Spaces won't be a huge moneymaker for Microsoft. But like rivals Google and Yahoo!, the company is moving to offer a broad range of services aimed at attracting users and keeping them from going elsewhere. The idea is that if people are loyal to Microsoft's free e-mail, instant messenger and blogging services, they might be more open to purchasing music and other products from the company.

"If we're going to have a complete communications experience, it's very important to us to do blogging as part of that," said Blake Irving, a corporate vice president in MSN's communication services group.

MSN had to enter the market, said Scott Young, chief executive of UserLand Software, a Silicon Valley company that sells blogging services to consumers and businesses.

"Their major competitors in the space are already doing it and quite frankly probably have a lead, at least in terms of the consumer side of the business," he said. "MSN doesn't have much of a choice."

There are a number of blogging programs in the market, including UserLand's Radio blog tools; Google's Blogger; an open-source software project called LiveJournal; and TypePad, a subscription-based offering from San Mateo, Calif.-based Six Apart. One of MSN's main rivals, Yahoo!, hasn't joined the field.

"While we continuously evaluate opportunities to introduce new services based on what consumers want and need, we have no announcements to make at this time with regard to Yahoo! offering blogging tools," said Yahoo! spokeswoman Mary Osako.

Technorati, an online search engine that tracks the "blogosphere," as it is called, monitors 4.8 million sites, and every day new ones are created while others are abandoned.

Technorati's 100 most popular blogs include political Web sites Instapundit.com and Daily Kos, technology site Boing Boing and Seattle-based online comic site Penny Arcade.

Blogs have critics and fans alike. Incoming "NBC Nightly News" anchor Brian Williams recently said bloggers who write about news are "on an equal footing with someone in a bathroom with a modem," according to a report by Marketwatch.

But bloggers are often credited for doggedly pursuing, and in some cases furthering, such news stories as CBS' coverage of President Bush's National Guard service. And many don't cover news at all, preferring subjects such as video games, law school, Christianity and cacti.

Blogs are contributing to an ever-evolving "Web of human intelligence" and turning the Internet into an active two-way discussion instead of a more passive medium, Young said.

Irving said that MSN users have started to blog, and so it made sense to offer a blogging service and integrate it closely with its other offerings. When users update their blog, for example, a small picture of a star shows up near their names on MSN Messenger to alert others.

MSN has also integrated Hotmail and Messenger more tightly, so that when a Messenger user creates a Hotmail account, his or her contacts automatically appear in Hotmail's address list.

It took three years to revamp the way MSN stored people's contacts in order to allow for this integration without interrupting service, a process Irving likened to painting an airplane that was transporting passengers at 300 miles per hour.

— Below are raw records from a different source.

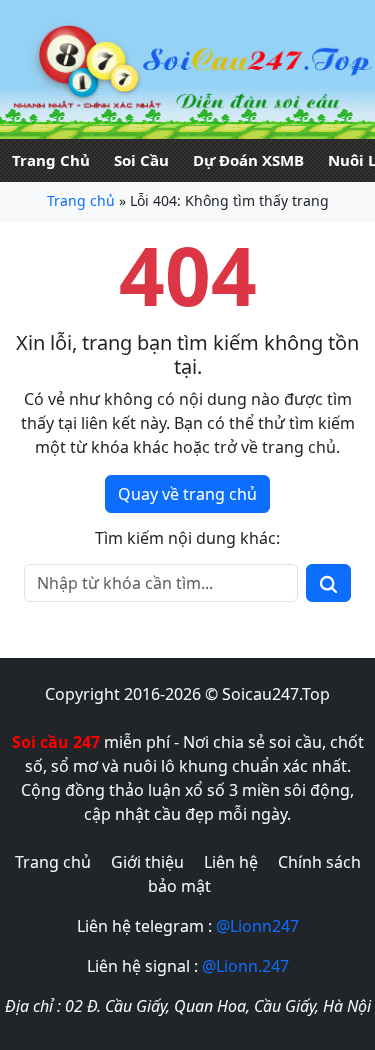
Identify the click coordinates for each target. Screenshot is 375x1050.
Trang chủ (81, 200)
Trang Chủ (51, 160)
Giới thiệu (147, 862)
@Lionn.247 (245, 966)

"It's a lot of work," he said.

MSN Spaces is compatible with RSS technology, so that postings can be directly published to online newsreaders. Using newsreaders, people can immediately see what is posted without having to visit the specific Web site the content is coming from. Bloggers also can update their site remotely using e-mail or a mobile phone.

MSN Spaces easily ties in with things people do online every day, such as e-mail and chatting, said Charlene Li, an analyst who covers MSN at Forrester Research. The service is also accessible to people who might be intimidated by blogging.

"It takes away this onus of what I call publishing and makes it much more about communication," she said. "It's about sharing. It's about information."